* _Document text_
--------

Background of the Invention

The present invention pertains to valves which may be used for intake or exhaust of gases from compressors, and more specifically, to reciprocating compressors. The operative portion of such a compressor includes at least one piston and cylinder assembly, and the intake and exhaust valves are typically located at or near the cylinder head. It is known to use the same form of valve for both intake and exhaust, simply reversing the position of the valve for the two uses, respectively. One such valve is disclosed in Assignee's prior U.S. Patent No. 3,536,094. This valve has two annular valve elements arranged concentrically with respect to each other and to the valve as a whole, and each reciprocating between stop surfaces and valve seating surfaces formed, respectively, on opposed plates forming the valve case. Each valve element is biased closed, i.e. toward its seating surfaces by a plurality of springs circumferentially spaced thereabout. In an alternate embodiment, the two annular valve elements are integrated by interconnecting them with small radially extending webs.

In some of assignee's more recent commercial embodiments of this valve, the plate defining the seating surfaces has a plurality of tabs or flanges extending inwardly adjacent the outer diameter of each respective set of seating surfaces, and circumferentially spaced thereabout, to guide the seal rings in their reciprocatory movement.

In such prior valves, it is very preferable that the valve elements be formed of a hard plastic material, rather than metal, for reasons more fully explained in the prior patent specification. Although Assignee's prior valves according to U.S. Patent No. 3,536,094 continue to be highly successful, they tend to be directed primarily to specialty markets. One reason for this is that the hard plastic material of which the valve elements are formed must be of a relatively expensive, high impact, heat, and chemical resistant material, and the valve elements are of such various sizes that they must be custom made; the sizes of the valve elements must be tailored to various size valves.

There have been suggestions in the prior art to utilize a plurality of poppet- type valves, incoiporated in a single valve case, for such compressor intake and exhaust. An example is described in U.S. Patent No. 4,489,752 to Deminski.

Historically, poppet valves have only been successful in low differential pressure applications (300-400 psi) at relatively low speeds (300-400 compressor strokes/minute). The valve elements of traditional poppet valves are more or less mushroom shaped, with the head of the mushroom defining the sealing surface for engagement with the valve seat, and the stem of the mushroom being utilized for guidance of the valve element in its reciprocatory movement. It is desirable, in these valves, to minimize pressure drop and differential pressure. High differential pressure can cause extrusion of the valve element into the seat flow holes. Achieving low pressure drop typically requires a relatively high "lift" or reciprocatory stroke of the poppet. The high lift can work with the seat flow hole diameter to provide a relatively large available flow area for the gases. Reducing the seat flow hole diameter can help to prevent such extrusion, but only at a penalty of loss of efficiency. Thus, relatively large diameter seat flow holes are typically used, and even then, they must be accompanied by a relatively high poppet lift, as reductions in lift likewise tend to decrease efficiency. In short, there is a balancing act involved in utilizing poppets for this type of application, and it has traditionally been balanced successfully only in the aforementioned low differential pressure and low speed applications.

--------

* _Short task A_
From the records, copy every line unchanged, starting with the line that contains "At what coordinates" and ending with the line that contains "pyautogui.click(x=302, y=212)", both included.

* _Dataset extract_
--------

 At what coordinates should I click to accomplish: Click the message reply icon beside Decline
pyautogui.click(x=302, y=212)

--------

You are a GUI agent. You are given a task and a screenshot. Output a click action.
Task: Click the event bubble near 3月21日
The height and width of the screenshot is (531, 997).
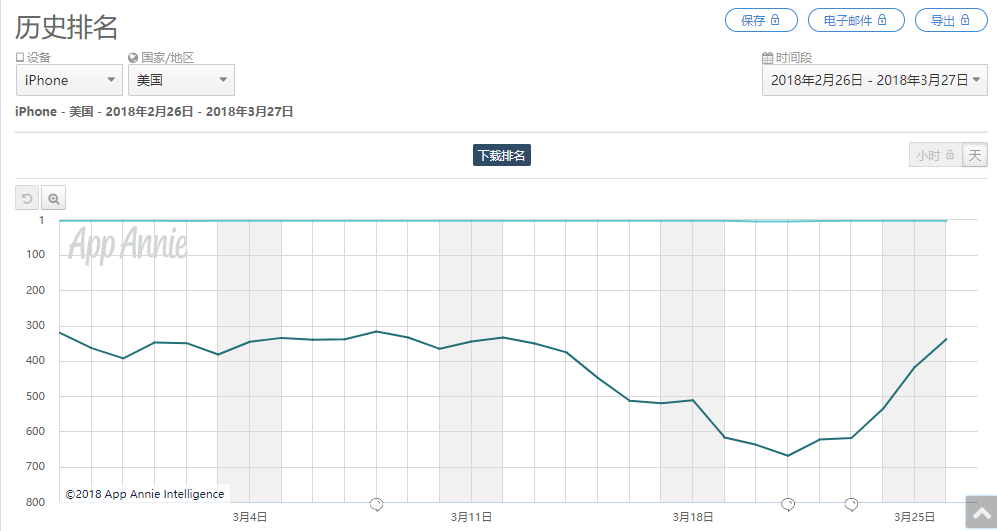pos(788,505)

--------

* _Short task B_
Write the next part of the text on compressor intake and exhaust valves, starting after its final sentence.

* _Output A_
 At what coordinates should I click to accomplish: Click the message reply icon beside Decline
pyautogui.click(x=302, y=212)

* _Output B_
The Deminski patent seeks to address some of these problems by reducing the overhang of the traditional mushroom form and by a special aerodynamic shape of the upper part of the poppet or valve element. The current and apparent future trend in the compressor art toward higher operational speeds would appear to further militate against the use of poppet-type valves with such compressors.

Summary of The Invention However, in accord with the present invention there has been devised a unique form of multiple poppet type valve which can be produced much less expensively than Assignee's prior valves, can be used in high speed compressors, and allows the

poppet lift to be reduced to one-half of what would normally be required (with conventional prior art poppets) in order to obtain a given flow area for the gases.

More specifically, a compressor intake or exhaust valve according to the present invention comprises a seating plate and a guard plate releasably attached in opposed relation to make up the valve case. The seating plate has a plurality of clusters of holes extending from an outer side of the seating plate thereinto. The holes of each cluster are arranged along a respective ring-shaped, preferably circular or annular, locus, and communicate with respective seating surfaces opening through the inner side of the seating plate. The clusters are spaced from one another circumferentially and/or radially relative to the case as a whole; they are not concentric.

The guard plate defines a respective stop surface generally opposed to but spaced from the seating surfaces associated with each such cluster of holes. The guard plate also has flow passages therethrough from the inner to the outer side thereof and communicating with the spaces between the stop surfaces and the seating surfaces. A respective valve element or poppet is associated with each cluster, and is correspondingly ring-shaped, preferably annular. These poppets or seal rings are reciprocable between the stop surfaces and the respective opposed seating surfaces and have sealing surfaces sized and shaped to engage and seal against the respective seating surfaces. A plurality of springs carried by the guard plate each engages a respective one of the seal rings to bias the seal ring toward the respective sealing surfaces.

Because, when the valve is open, i.e. when the seal rings are against their stop surfaces and spaced from their seating surfaces, gases can flow both interiorly and exteriorly of the seal ring, a given flow area can be provided with approximately half the normally required lift or travel.

The seal rings need not be fully customized, but can be off the shelf items, or machined from off the shelf items, thereby decreasing production costs. Furthermore, a single size of seal ring can be used not only throughout a given valve, but for a range of valves of different sizes, simply adding additional poppets to larger sized valves in the range.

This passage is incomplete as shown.